• REQUIRED WORK:
An exact copy of the data is needed, but without any of its images.

Stored items from a collection

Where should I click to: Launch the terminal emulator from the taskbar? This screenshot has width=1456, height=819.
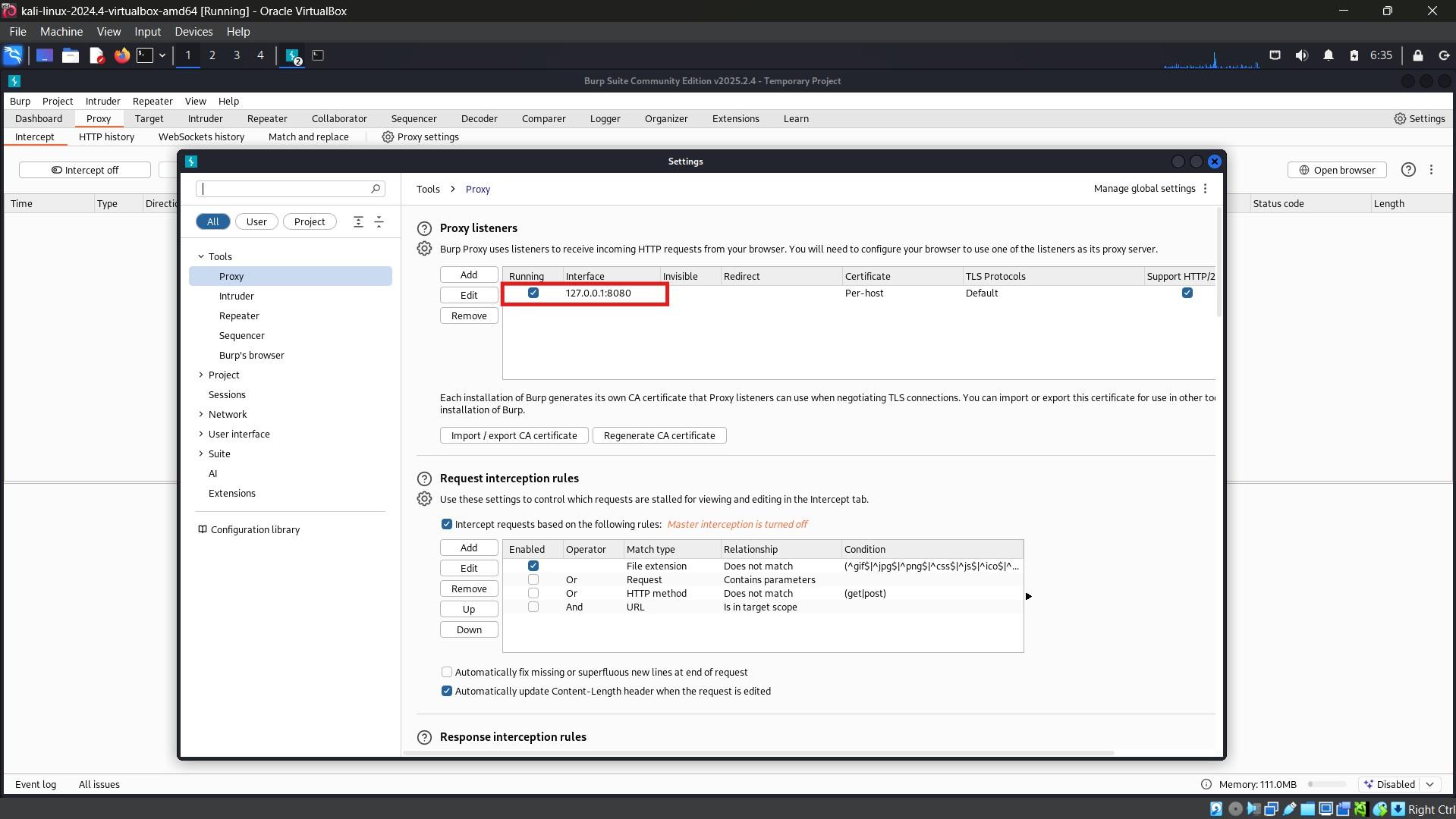point(146,55)
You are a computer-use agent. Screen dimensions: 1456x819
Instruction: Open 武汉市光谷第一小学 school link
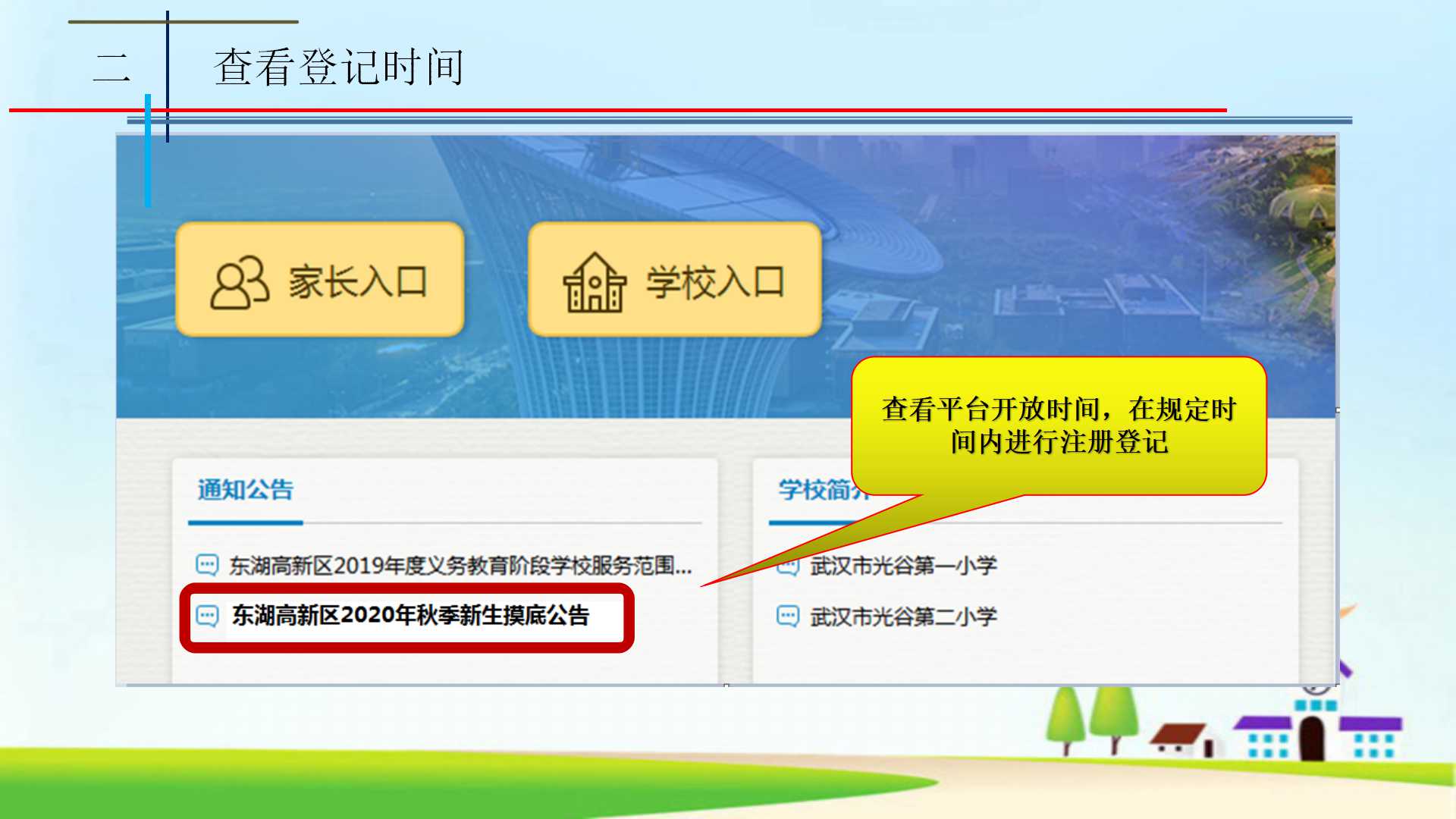(903, 566)
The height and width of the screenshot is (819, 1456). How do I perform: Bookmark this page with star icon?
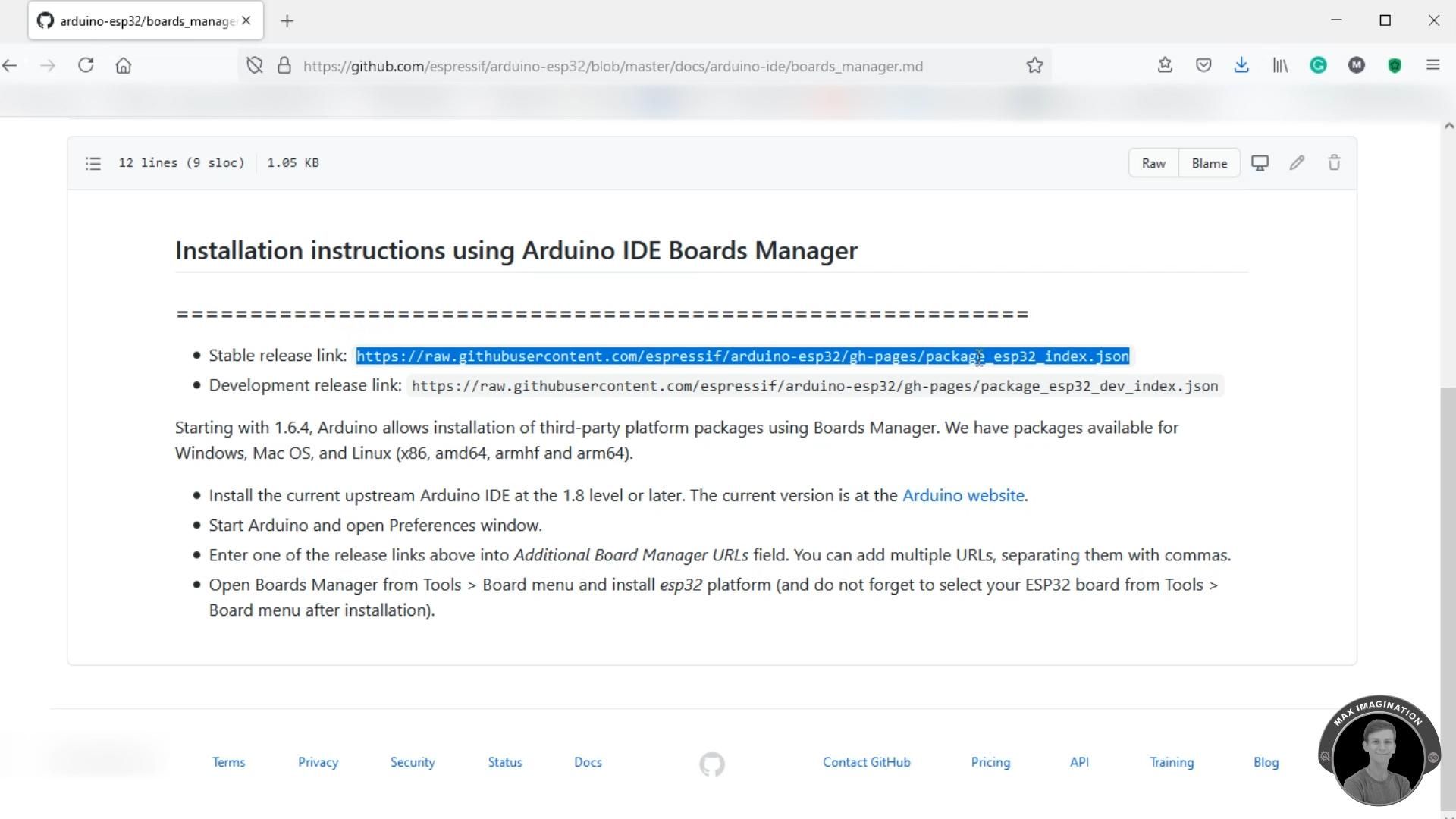tap(1034, 66)
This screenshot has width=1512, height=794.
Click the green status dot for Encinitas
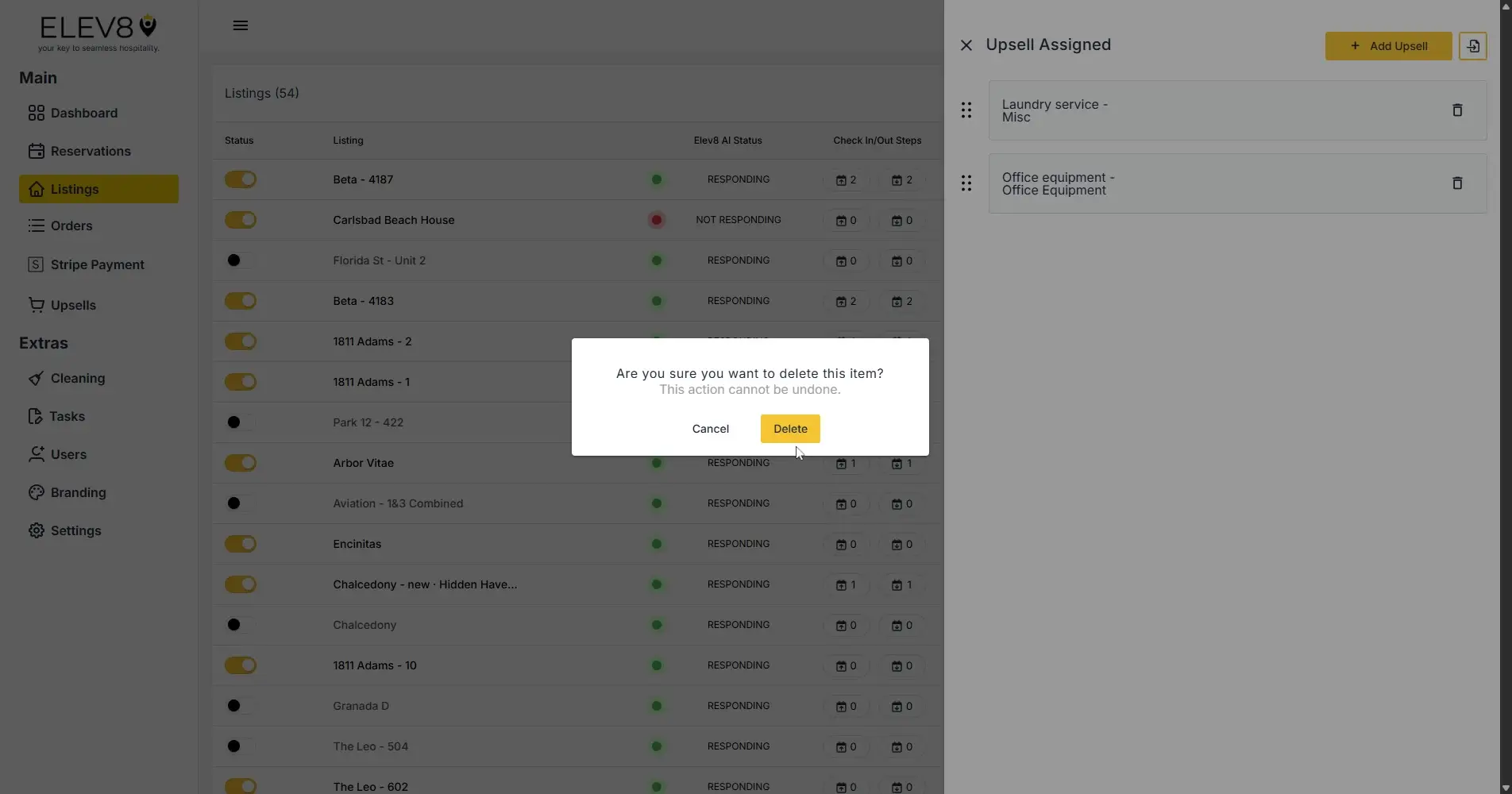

• TASK RESPONSE:
Where should I click to: Launch the terminal emulator from the taskbar? This screenshot has width=1456, height=819.
point(146,55)
You are a computer-use agent. Screen dimensions: 1456x819
Instruction: Open 武汉市光谷第一小学 school link
(903, 566)
The height and width of the screenshot is (819, 1456). How do I perform: Bookmark this page with star icon?
tap(1034, 66)
This screenshot has width=1512, height=794.
Click the green status dot for Encinitas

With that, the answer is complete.